Prompt:
Go through the material and pull out every line with the string "dropdown" in it.
*** Block opens ***
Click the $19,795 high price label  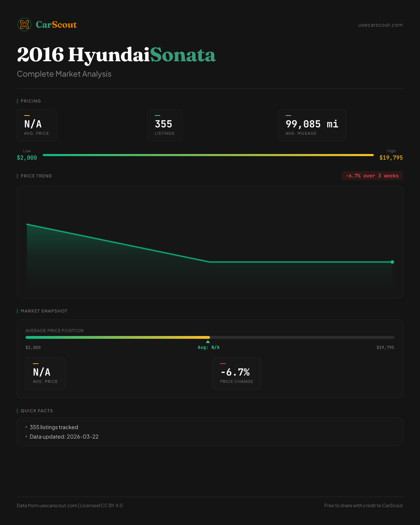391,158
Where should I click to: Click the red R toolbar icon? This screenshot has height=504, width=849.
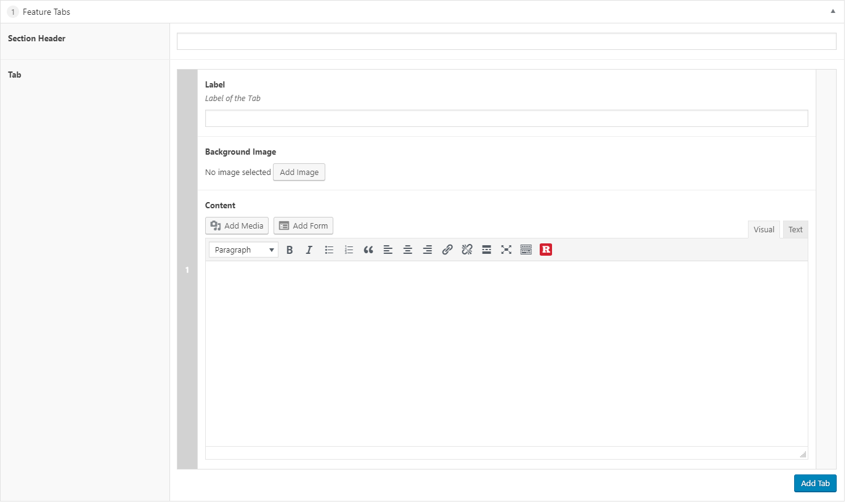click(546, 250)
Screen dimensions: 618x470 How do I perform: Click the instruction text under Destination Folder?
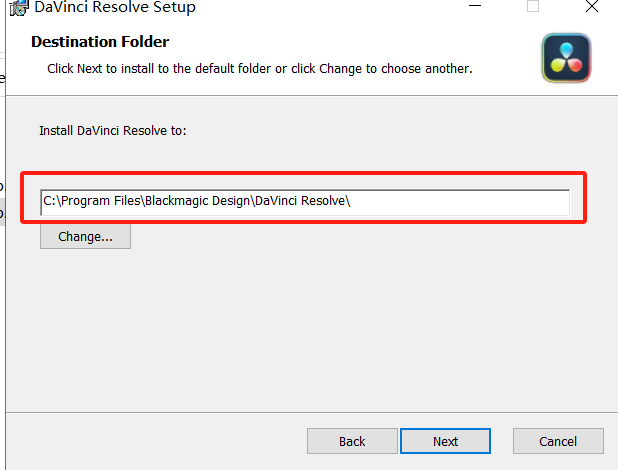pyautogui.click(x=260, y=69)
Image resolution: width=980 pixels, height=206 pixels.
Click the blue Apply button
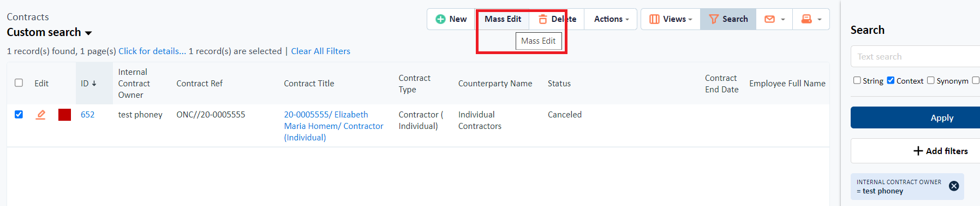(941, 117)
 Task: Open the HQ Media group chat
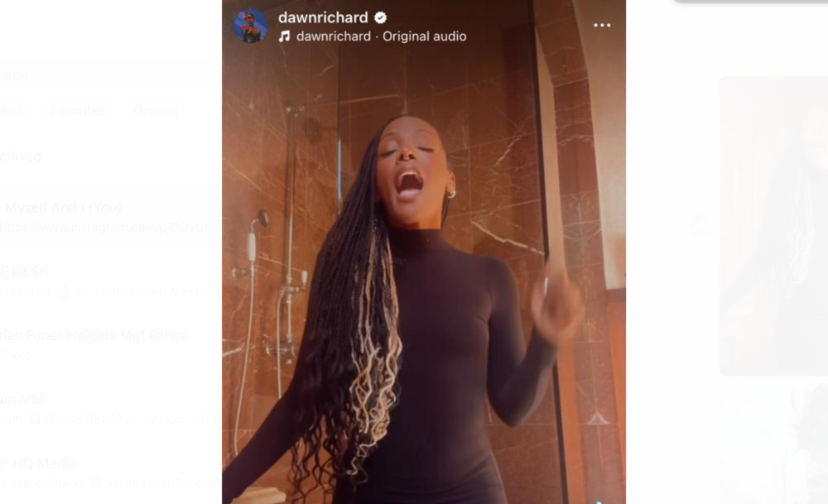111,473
*** Block closes ***
*** Block opens ***
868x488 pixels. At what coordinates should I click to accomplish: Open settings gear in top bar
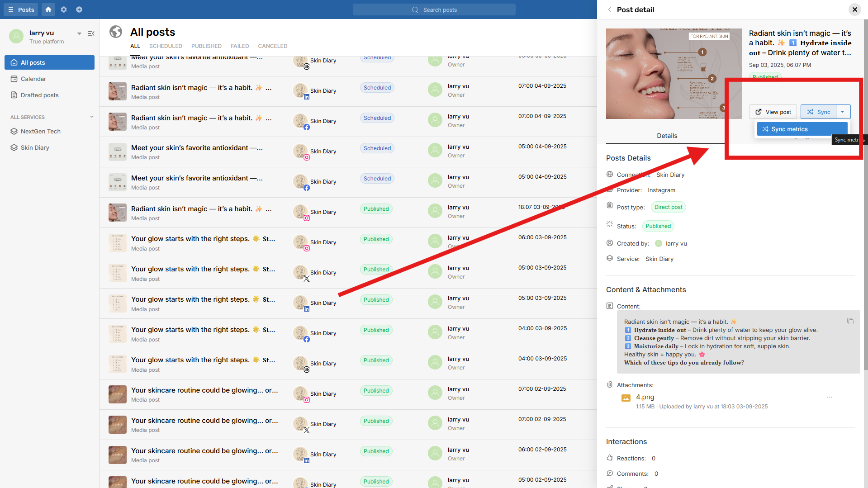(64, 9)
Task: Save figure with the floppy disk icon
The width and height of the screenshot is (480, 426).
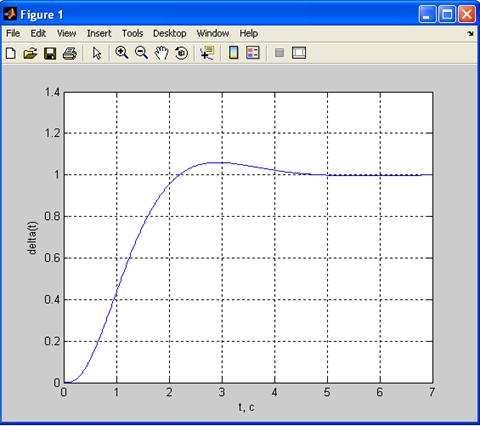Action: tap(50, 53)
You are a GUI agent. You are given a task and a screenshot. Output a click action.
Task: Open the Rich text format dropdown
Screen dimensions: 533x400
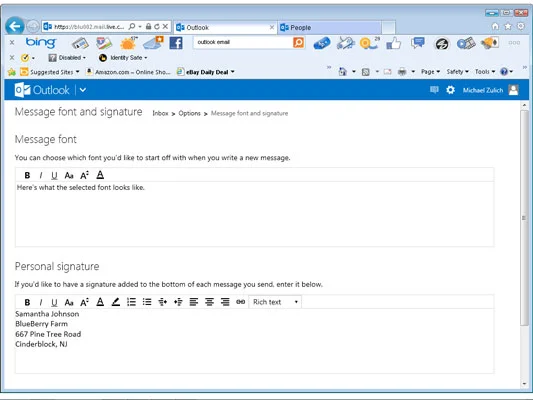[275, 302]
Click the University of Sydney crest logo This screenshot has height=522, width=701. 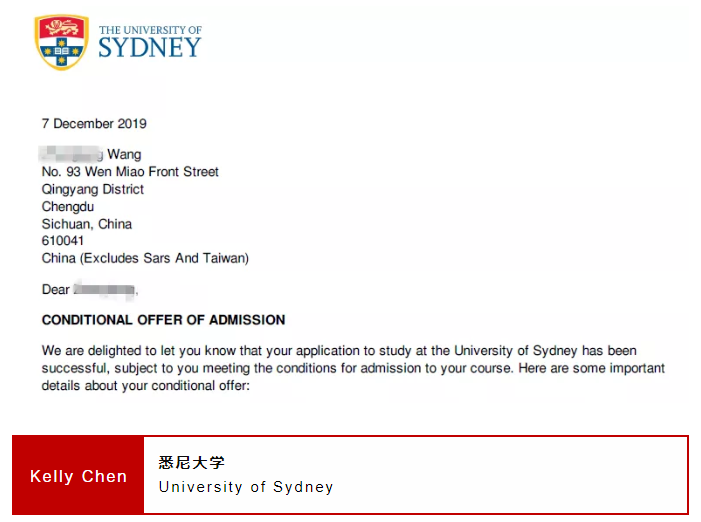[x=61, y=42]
*** Block closes ***
*** Block opens ***
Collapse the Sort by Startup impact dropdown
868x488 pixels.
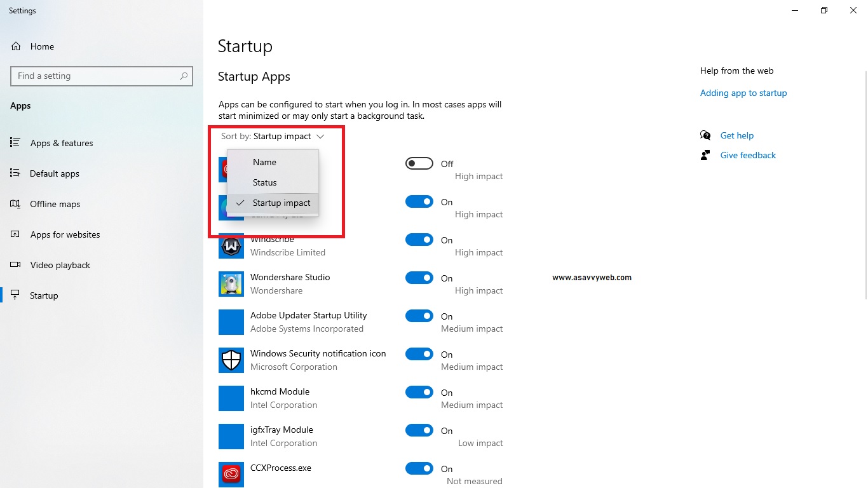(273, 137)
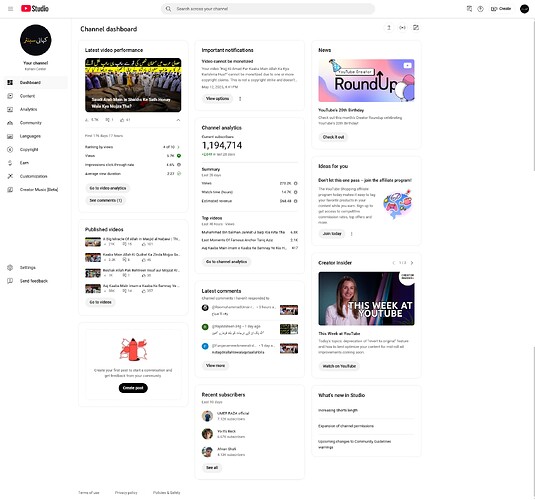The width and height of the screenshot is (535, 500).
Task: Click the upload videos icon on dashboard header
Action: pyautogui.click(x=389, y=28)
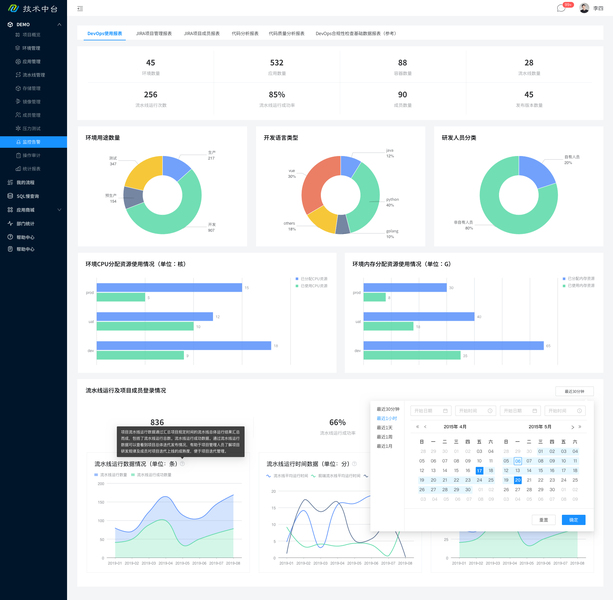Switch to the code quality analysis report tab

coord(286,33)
*** Block closes ***
Reply:
Task: Open the Rich text format dropdown
Collapse the Sort by Startup impact dropdown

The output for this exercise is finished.